The fact that the acquirer is e&-backed PTCL — a Gulf-based entity rather than a Western one — also reflects a broader shift in the pattern of foreign investment in Pakistan. Gulf capital, particularly from the UAE, Saudi Arabia, and Qatar, is increasingly the dominant source of foreign investment into Pakistan’s economy.

For Pakistan’s government and regulators, the Telenor exit should prompt serious reflection on whether the current structure of the telecom market — including its tax and spectrum cost regime — is genuinely conducive to attracting and retaining the quality of foreign investment the country needs.


Conclusion

The PTCL-Telenor deal is the most significant restructuring of Pakistan’s telecom industry since PTCL’s own partial privatisation two decades ago. It creates a stronger, better-resourced entity capable of investing seriously in Pakistan’s digital infrastructure — including, potentially, 5G. It brings Easypaisa under the umbrella of a globally connected financial services ecosystem. And it signals that Pakistan’s telecom market, despite its challenges, remains attractive enough for major capital commitment.

For consumers, the immediate practical impact is minimal — services continue as before. The real test will come over the next two to three years, as PTCL integrates its networks, participates in the 5G auction, and demonstrates whether the scale created by this merger translates into better services and genuine digital inclusion for Pakistan’s 220 million mobile users.


Frequently Asked Questions

When did PTCL complete the acquisition of Telenor Pakistan?

PTCL formally completed the acquisition of 100% of Telenor Pakistan and Orion Towers on 31 December 2025, notifying the Pakistan Stock Exchange the same day.

How much did PTCL pay for Telenor Pakistan?

The deal closed at NOK 5.4 billion — approximately $537 million — slightly above the originally agreed valuation of NOK 5.3 billion due to exchange rate movements.

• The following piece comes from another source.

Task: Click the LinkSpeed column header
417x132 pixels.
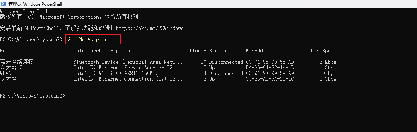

Telenor Group also received an additional $89.5 million in cash flows from Telenor Pakistan during the two years between announcement and closing.

Will Telenor Pakistan’s brand and services change immediately?

No. During the transition period, Telenor Pakistan continues to operate as a separate legal entity under its own brand. Telenor SIM cards, packages, and Easypaisa accounts remain fully functional. The eventual merger of Ufone and Telenor Pakistan into a single “MergeCo” entity will only happen after receiving further regulatory approvals.

How many subscribers does the combined PTCL-Telenor entity have?

Approximately 70 million, making it Pakistan’s second-largest mobile operator behind Jazz (approximately 74 million) and ahead of Zong (approximately 52 million).

What are the conditions attached to the merger approval?

The Competition Commission of Pakistan imposed extensive conditions including requirements that PTCL maintain separate boards and management for the merged entities, pass efficiency gains on to consumers, provide non-discriminatory infrastructure access to competitors, and submit to ongoing independent audits.

What happens to Easypaisa?

Easypaisa continues to operate normally. It remains Pakistan’s largest mobile money service with 18 million customers and 75,000 agents. Under PTCL/e& ownership, it has the potential to grow significantly as part of a broader regional digital financial services strategy.